Problem to solve:
Reproduce verbatim the lines of the records from the one containing "At what coordinates" through the one containing "click(x=154, y=68)", including both of those lines. Omit the pictures from your copy.

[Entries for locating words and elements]
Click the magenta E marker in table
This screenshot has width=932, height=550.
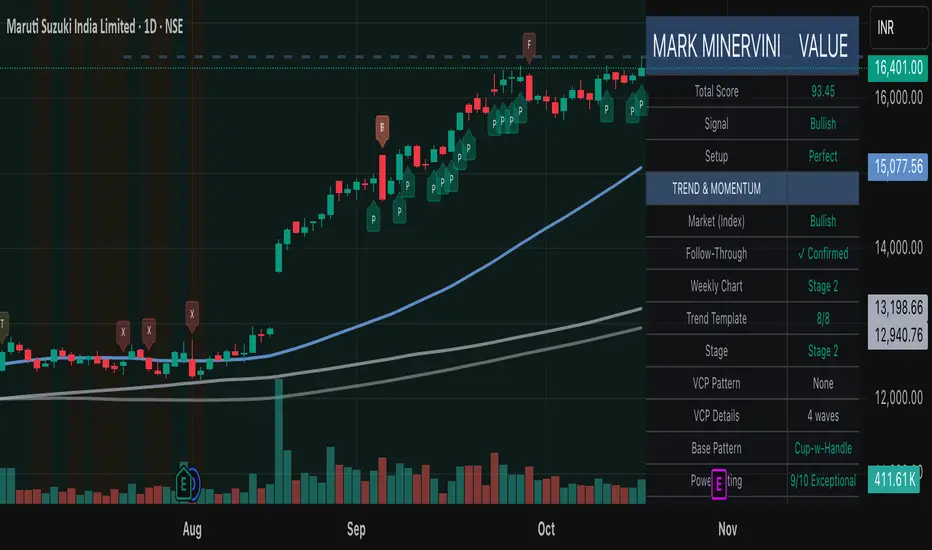[719, 484]
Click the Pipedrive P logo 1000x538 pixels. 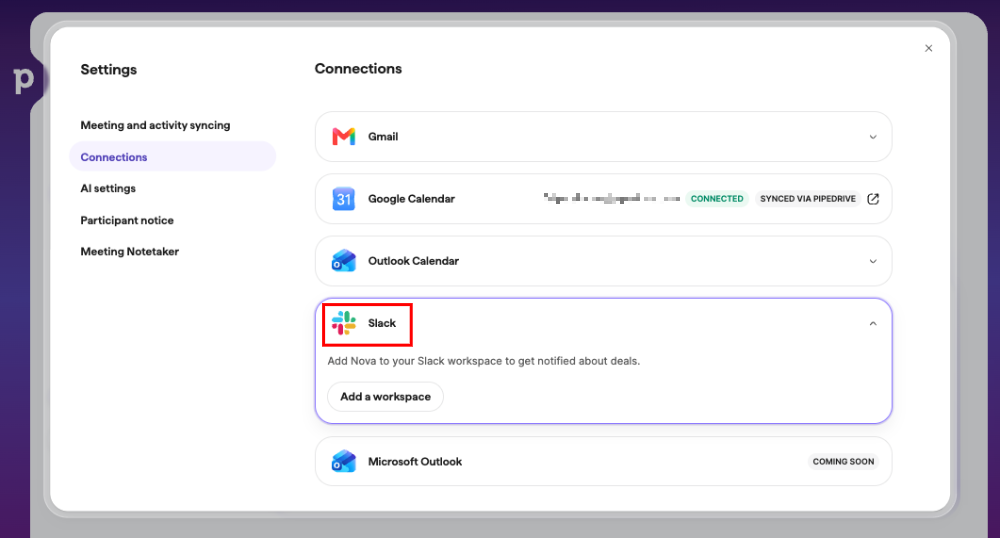coord(24,80)
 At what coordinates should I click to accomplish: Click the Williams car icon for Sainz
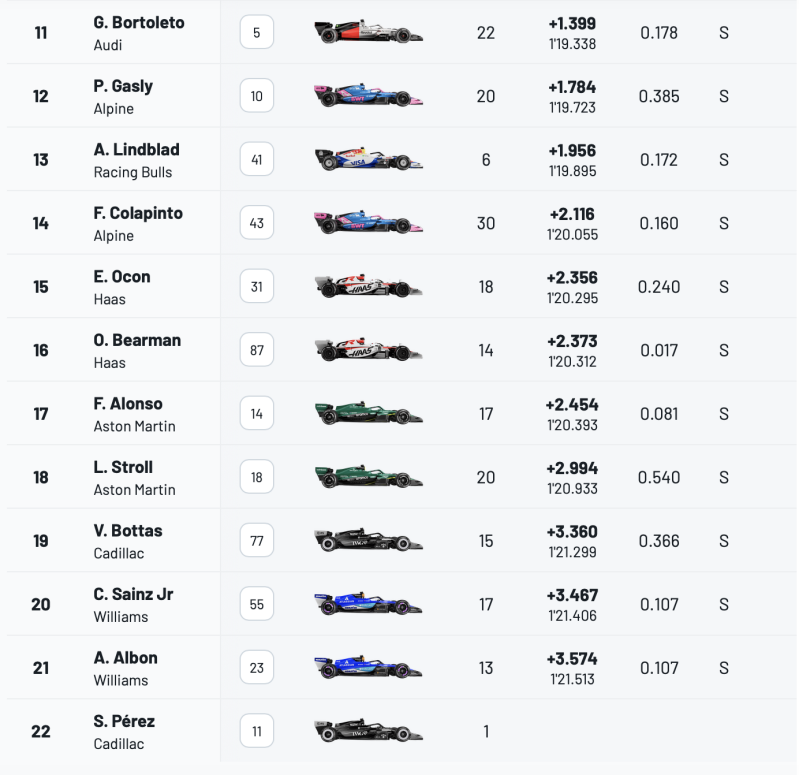point(368,603)
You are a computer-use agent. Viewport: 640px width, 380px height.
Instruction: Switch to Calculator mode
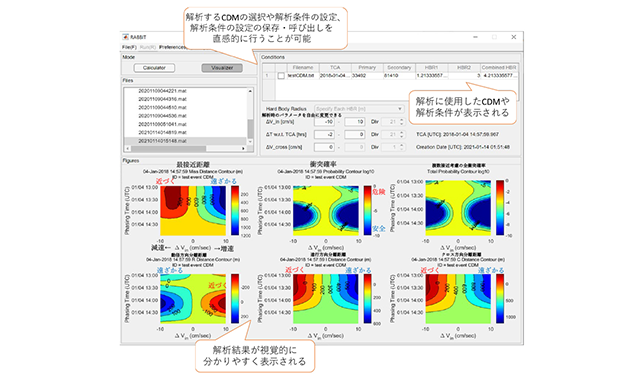click(x=154, y=68)
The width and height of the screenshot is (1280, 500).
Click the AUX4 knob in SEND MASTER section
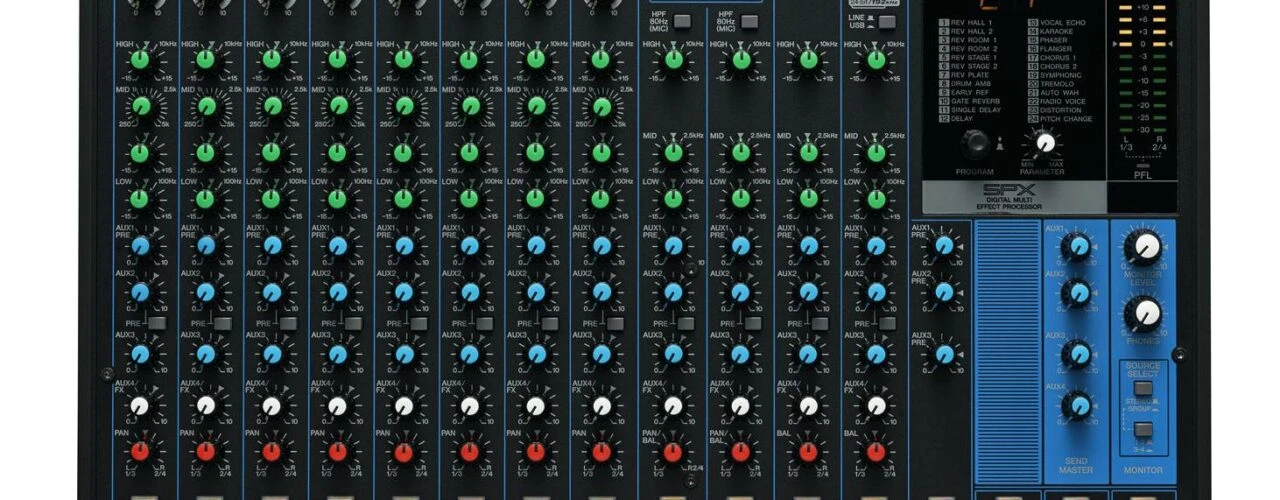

Solved problem:
 At what coordinates should I click to accomplish: Click the Williams car icon for Sainz
point(368,603)
You are a computer-use agent. Viewport: 640px width, 380px height.
Instruction: Switch to Calculator mode
click(x=154, y=68)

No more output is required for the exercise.